Dabei versuchte auch TV-Fahnder Eduard Zimmermann mehrfach in seiner populären ZDF-Sendung «Aktenzeichen XY...ungelöst», den Entführer zu finden. Der mittlerweile verstorbene Fernsehmoderator berichtete, wie ihn die Bilder des in der Kiste eingepferchten und dort erstickten Kindes berührt hätten. Die tote Ursula habe ihn «mit flehenden Augen» angeschaut. «Bis jetzt verfolgen mich diese Augen», sagte Zimmermann zwei Jahrzehnte nach dem Verbrechen.

Doch erst 2008 wurde in Kappeln in Schleswig-Holstein ein Mann festgenommen, der später in Augsburg zu lebenslanger Haft verurteilt wurde. Der 71-Jährige bestreitet nach wie vor, der Täter zu sein. Auch Hinweise auf mögliche Mittäter sind ungeklärt. Bis heute gibt es daher Zweifel, ob der Richtige im Gefängnis ist.

Verjährt die Tat?

Doch einen neuen Strafprozess um die Tat von 1981 wird es wohl nicht geben, selbst wenn die Staatsanwaltschaft nun noch einen neuen Täter finden würde. Denn die Tat ist nach Ansicht der Anklagebehörde verjährt. Das Verbrechen wird als erpresserischer Menschenraub mit Todesfolge gewertet - nicht als Mord, für den es keine Verjährungsfrist gibt.

Rechtsanwalt Joachim Feller, der den Bruder Ursulas vertritt, könnte sich hingegen vorstellen, den Fall nach neuer Rechtssprechung auch als Mord einzustufen und neu zu verhandeln. Feller schließt auch nicht aus, dass das mysteriöse «Bekennerschreiben» neue Hinweise liefern kann. Denn es enthalte möglicherweise «Täterwissen», betont er. «Da stehen Details drin, die nie in den Medien waren.»

Zweifel an der einst von der Strafkammer des Landgerichts Augsburg angenommenen Tatversion hegt auch Bruder Michael Herrmann. Er hatte vor wenigen Jahren ein Schmerzensgeldverfahren gegen den inhaftierten Verurteilten angestrengt, auch in der Hoffnung, der Fall werde noch einmal grundsätzlich aufgerollt. Dazu kam es nicht - und der Bruder des Opfers zog ein bitteres Fazit: «Vieles spricht dafür, dass ein Unschuldiger seit zehn Jahren im Gefängnis sitzt», schrieb er 2018 in einem offenen Brief an die bayerische Justiz.

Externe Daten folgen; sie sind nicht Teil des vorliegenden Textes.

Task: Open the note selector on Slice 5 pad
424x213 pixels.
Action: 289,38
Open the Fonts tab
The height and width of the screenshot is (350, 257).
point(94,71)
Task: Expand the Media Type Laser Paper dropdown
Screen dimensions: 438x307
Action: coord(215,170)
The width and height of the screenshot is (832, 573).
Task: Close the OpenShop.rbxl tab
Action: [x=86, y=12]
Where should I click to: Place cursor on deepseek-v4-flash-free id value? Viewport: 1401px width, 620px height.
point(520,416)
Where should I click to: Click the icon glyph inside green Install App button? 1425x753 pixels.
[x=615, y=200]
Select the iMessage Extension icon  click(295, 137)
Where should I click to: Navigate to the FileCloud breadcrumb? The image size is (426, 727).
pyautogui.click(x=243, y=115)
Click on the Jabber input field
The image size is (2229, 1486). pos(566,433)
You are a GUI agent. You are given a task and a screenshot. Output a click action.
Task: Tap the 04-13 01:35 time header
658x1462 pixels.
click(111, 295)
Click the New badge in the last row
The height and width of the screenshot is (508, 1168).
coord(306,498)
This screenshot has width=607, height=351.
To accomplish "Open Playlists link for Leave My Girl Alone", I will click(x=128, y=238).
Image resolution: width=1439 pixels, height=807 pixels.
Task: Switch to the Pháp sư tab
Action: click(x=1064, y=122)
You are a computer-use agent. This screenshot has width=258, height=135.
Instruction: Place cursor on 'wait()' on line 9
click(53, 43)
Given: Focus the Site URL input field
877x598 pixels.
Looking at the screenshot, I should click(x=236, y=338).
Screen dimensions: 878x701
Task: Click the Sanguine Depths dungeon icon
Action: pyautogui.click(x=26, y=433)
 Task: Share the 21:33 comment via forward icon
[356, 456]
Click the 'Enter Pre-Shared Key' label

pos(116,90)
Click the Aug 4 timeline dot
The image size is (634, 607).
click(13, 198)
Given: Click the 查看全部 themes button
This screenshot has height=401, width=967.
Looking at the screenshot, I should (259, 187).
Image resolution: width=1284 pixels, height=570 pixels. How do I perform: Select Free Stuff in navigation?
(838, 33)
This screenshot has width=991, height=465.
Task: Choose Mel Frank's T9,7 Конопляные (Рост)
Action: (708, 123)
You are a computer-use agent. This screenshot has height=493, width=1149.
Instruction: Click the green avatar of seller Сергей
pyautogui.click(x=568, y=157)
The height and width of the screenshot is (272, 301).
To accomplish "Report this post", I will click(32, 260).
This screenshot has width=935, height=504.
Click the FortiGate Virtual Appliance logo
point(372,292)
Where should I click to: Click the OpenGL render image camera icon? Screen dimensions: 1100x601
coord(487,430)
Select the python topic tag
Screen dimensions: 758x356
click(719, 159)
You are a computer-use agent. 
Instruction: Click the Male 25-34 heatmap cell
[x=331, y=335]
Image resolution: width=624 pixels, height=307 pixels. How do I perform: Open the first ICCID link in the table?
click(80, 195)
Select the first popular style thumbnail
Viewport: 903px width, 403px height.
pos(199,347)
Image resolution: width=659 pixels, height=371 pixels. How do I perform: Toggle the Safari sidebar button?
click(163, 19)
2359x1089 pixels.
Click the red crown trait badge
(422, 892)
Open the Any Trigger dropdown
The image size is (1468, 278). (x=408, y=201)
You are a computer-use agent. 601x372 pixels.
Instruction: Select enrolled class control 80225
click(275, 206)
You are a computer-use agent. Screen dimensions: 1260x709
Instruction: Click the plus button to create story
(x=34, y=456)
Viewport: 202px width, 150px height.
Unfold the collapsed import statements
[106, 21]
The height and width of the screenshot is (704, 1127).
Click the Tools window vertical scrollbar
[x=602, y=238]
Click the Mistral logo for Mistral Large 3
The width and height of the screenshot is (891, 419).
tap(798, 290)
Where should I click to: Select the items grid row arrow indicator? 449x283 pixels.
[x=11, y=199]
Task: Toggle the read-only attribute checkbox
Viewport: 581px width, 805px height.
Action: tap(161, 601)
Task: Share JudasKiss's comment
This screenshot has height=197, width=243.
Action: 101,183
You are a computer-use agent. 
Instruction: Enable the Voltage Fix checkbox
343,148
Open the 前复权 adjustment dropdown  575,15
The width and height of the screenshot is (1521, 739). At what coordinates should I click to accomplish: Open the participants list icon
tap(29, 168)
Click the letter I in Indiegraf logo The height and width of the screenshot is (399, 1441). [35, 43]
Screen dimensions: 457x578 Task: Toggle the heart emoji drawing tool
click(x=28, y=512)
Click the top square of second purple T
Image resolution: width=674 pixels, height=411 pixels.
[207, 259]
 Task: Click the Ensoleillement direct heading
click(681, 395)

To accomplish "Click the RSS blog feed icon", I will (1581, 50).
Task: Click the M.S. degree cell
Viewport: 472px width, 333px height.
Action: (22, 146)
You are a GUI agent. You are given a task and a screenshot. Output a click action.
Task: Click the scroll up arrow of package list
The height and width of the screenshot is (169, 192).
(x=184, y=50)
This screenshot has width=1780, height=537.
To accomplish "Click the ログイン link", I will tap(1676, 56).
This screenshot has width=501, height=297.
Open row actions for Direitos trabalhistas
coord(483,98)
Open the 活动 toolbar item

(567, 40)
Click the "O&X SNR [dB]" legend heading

«Er ist natürlich frustriert», sagt sein Anwalt Feller. Man habe viele neue Hinweise geliefert und trotzdem werde nicht nach einem neuen Täter gesucht.

Auf der anderen Seite versucht der Rechtsanwalt des Verurteilten, Walter Rubach, seit langem Beweismaterial zu finden, um ein Wiederaufnahmeverfahren einzuleiten. Doch etwas Handfestes hat Rubach bislang nicht, auch in das jüngste Schreiben setzt er keine große Hoffnung. Es sei wohl eher nur ein Versuch, «Aufmerksamkeit zu erregen». Sein Mandant habe nun aber eine andere Perspektive auf Freiheit: «Ich schätze, dass er 2023 rauskommen könnte», sagt Rubach.